Dr. Szallasi’s group is developing computational methods to analyze the various genome scale molecular profiles of breast cancer samples such as gene expression microarrays, simul-taneously measuring all gene expression levels in a cancer sample, CGH arrays, simultaneously detecting all chromosomal aberrations in the same cancer sample or directly detecting a wide array of all possible DNA sequence aberrations in tumors with next generation sequencing. The specific molecular mechanisms driving a given cancer often leave their footprints on the DNA aberration patterns. The researchers took advantage of this and developed predictors to platinum and taxane based therapy, which are currently being turned into actual clinical tests. In this research they are developing methods to detect and quantify further relevant genome instability and DNA repair incompetence subtypes in breast cancer and match those with their most effective therapeutic counterpart. They are also investigating the relevance of intratumor heterogeneity in the diagnosis and treatment of breast cancer and also exploring genomic data driven avenues for the immunotherapy of this disease.
Dr.

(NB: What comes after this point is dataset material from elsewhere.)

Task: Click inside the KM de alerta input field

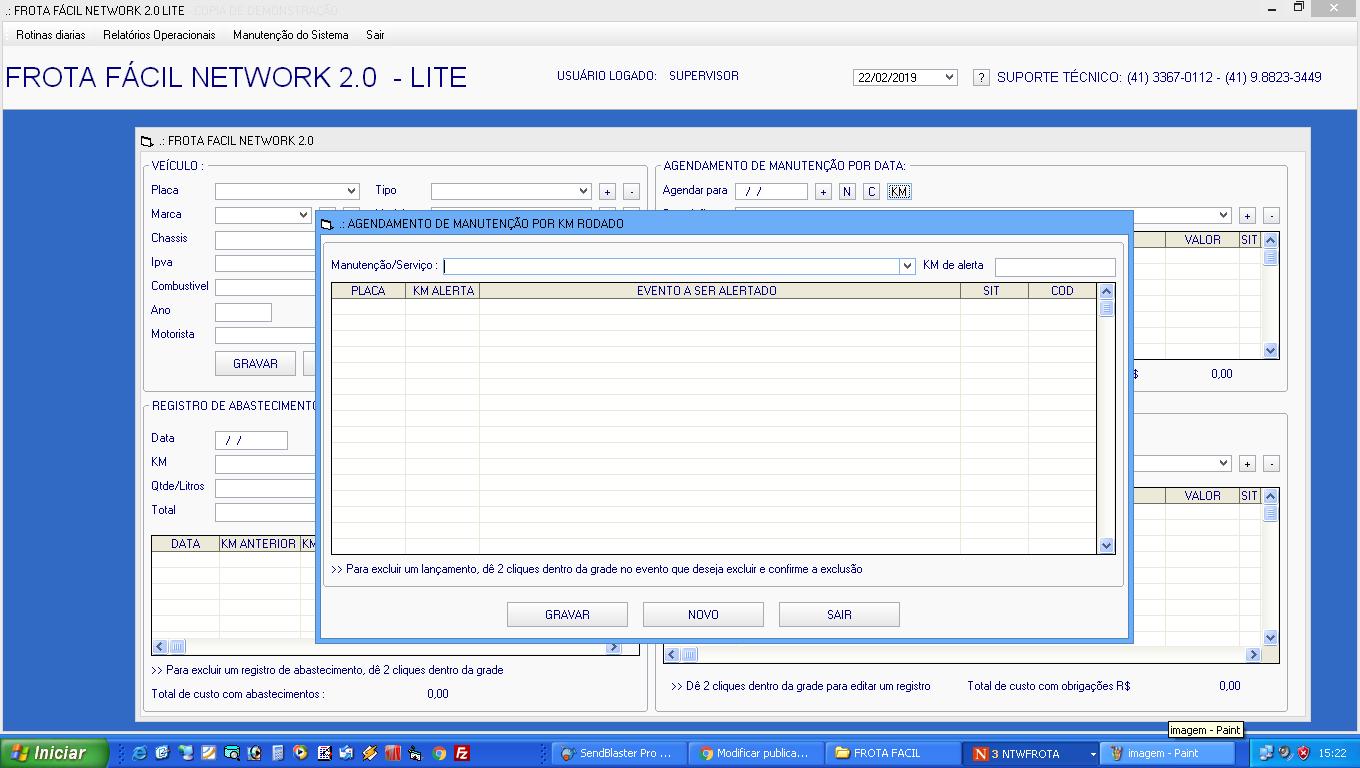Action: 1055,266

Szallasi received his Doctor of Medicine (MD) degree from the University of Medicine in Debrecen, Hungary in 1988. He did his postdoctoral research in the field of molecular pharmacology of cancer at the National Cancer Institute. As a faculty member, first at the Uniformed Services University of Health Sciences and currently at the Children's Hospital, Boston at Harvard Medical School, he has become active in the high throughput analysis of breast cancer. He has published over 60 peer reviewed articles, mainly on the molecular pharmacology and high throughput analysis of cancer.

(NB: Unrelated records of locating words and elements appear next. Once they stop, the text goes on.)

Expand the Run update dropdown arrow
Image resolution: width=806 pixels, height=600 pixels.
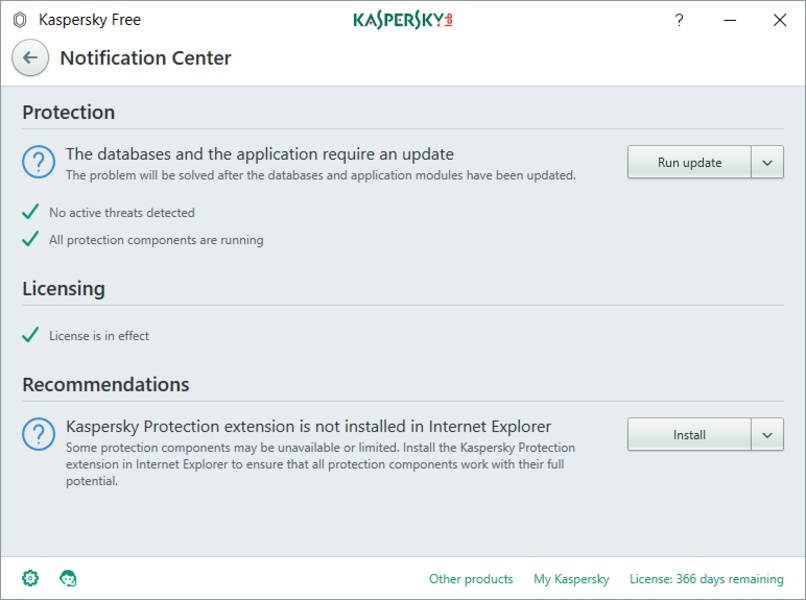767,163
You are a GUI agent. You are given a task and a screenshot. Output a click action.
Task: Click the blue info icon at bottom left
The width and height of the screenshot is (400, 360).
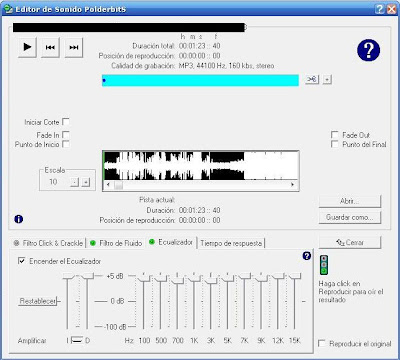point(19,219)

Genome scale molecular analysis, such as microarray based gene expression profiling, offers a more complete view of the biochemical changes associated with cancer. However, more data means more noise, more uncertainty and an explosion of the hypothesis space, all impeding association based learning often applied both in basic and clinical cancer research. Dr. Szallasi's group is interested in the meaningful and responsible application of high throughput measurements for cancer research. They implemented several methods that increased the reliability of microarray measurements. They are also interested in approaches that combine high throughput measurements in a manner that describe essential biology in a robust fashion, such as developing a gene expression signature of chromosomal instability.

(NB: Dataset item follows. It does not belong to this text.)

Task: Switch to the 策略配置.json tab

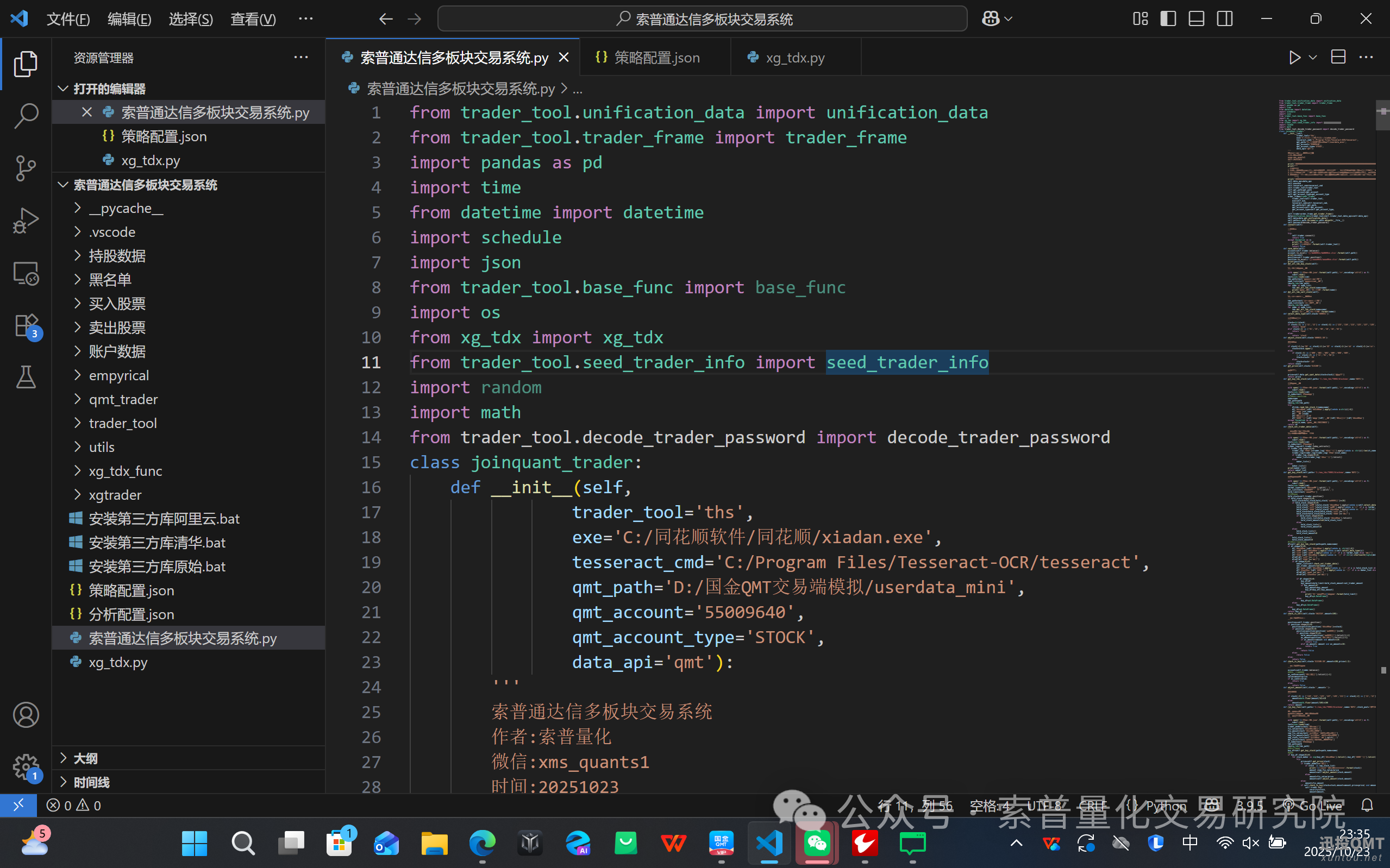Action: 656,58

His earlier projects have led Dr. Szallasi to the current main focus of his research: How is the robust phenotype of a given cancer type coded in gene expression networks? This problem could (and perhaps should) be approached both from a computational and an experimental direction. The success of genome scale analysis of breast cancer may in fact depend on the effective combination of developing experimental models yielding robust information about human tumors and their statistically sound exploitation. Dr. Szallasi's group is working on such "dual" approaches to answer whether one can identify which patient will respond to a given chemotherapeutic agent or whether there exist different subtypes of genomic instability in breast cancer with prognostic and therapeutic relevance.